Para los árabes la escaramuza fue insignificante ante el poco rédito económico que preveían de una empresa harto difícil y con poco oro que ganar, a lo que se sumaron algunos problemas internos, por lo que decidieron contentarse y dejar en paz a los belicosos montañeses. Para los cristianos, no obstante, fue la primera gran victoria moral, la primera chispa de un incendio que acabaría en Granada casi 800 años más tarde.

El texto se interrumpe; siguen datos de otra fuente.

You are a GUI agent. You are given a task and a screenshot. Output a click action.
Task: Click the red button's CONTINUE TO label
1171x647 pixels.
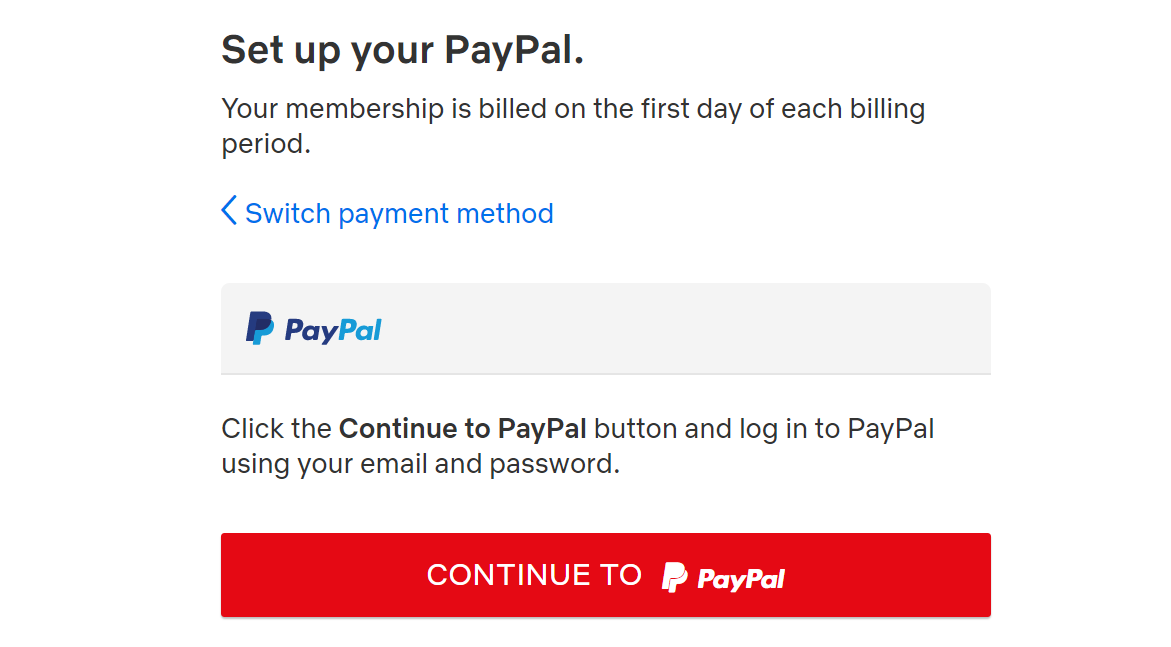pyautogui.click(x=535, y=575)
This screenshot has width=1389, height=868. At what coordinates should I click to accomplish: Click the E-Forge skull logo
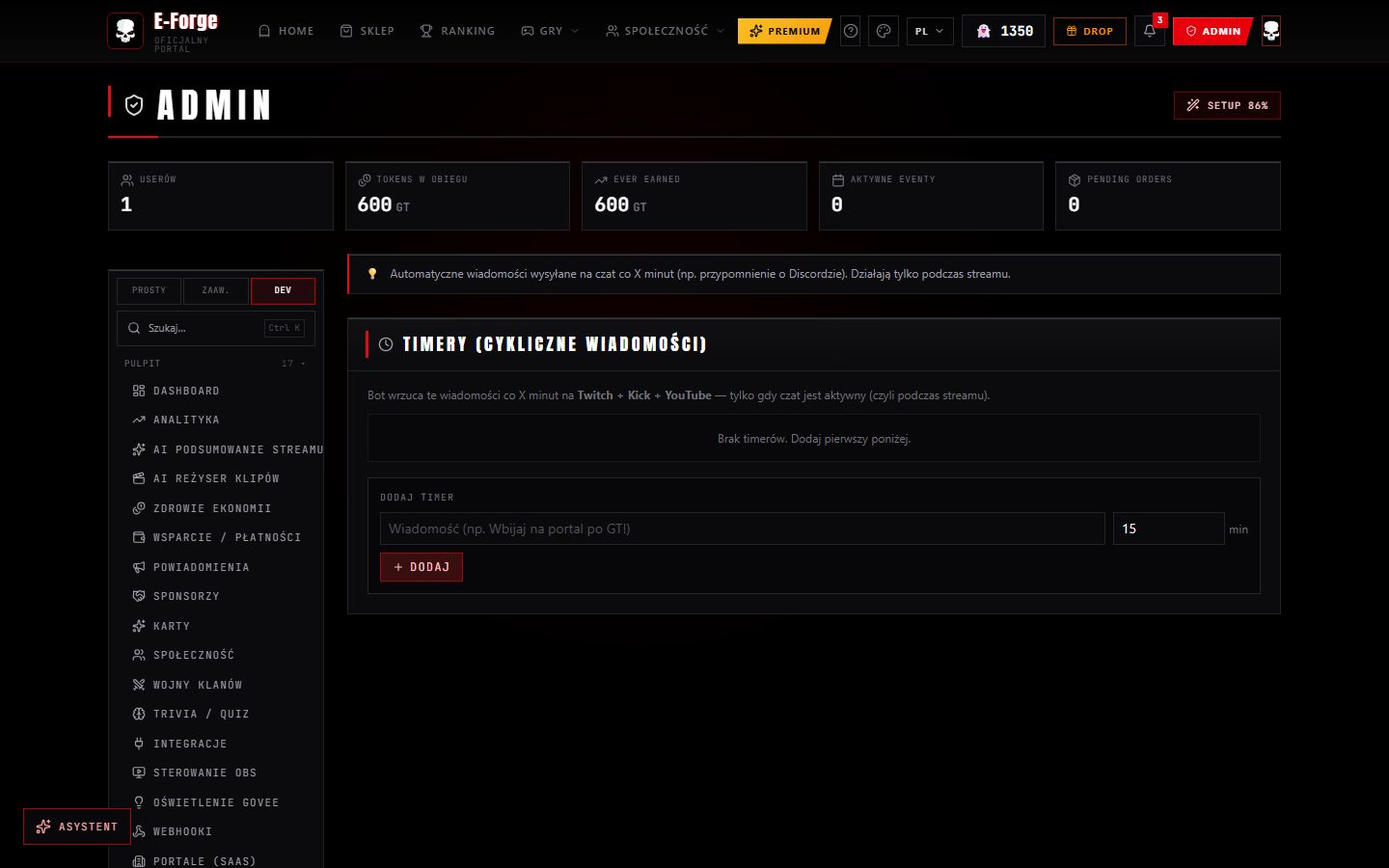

Empieza pues un periodo dominado por guerras crueles, pero también por largos tiempos de paz que favorecieron el entendimiento mutuo. Tensos equilibrios de poder y momentos únicos de respeto entre dominadores y dominados. Auge cultural e intransigencia religiosa bajo la sombra de la cruz y la media luna. El periodo entre Covadonga y Granada no solo nos dejó muerte, guerra y hambre, sino también convivencia, cultura y mestizaje entre dos mundos unidos por la misma idea de amor a la tierra que los acogió. Una convivencia y confrontación que nos definieron como pueblo y que nos llevaría, a partir de 1492, a convertirnos en una de las potencias más importantes y luminosas de aquel tiempo. Había comenzado la Reconquista.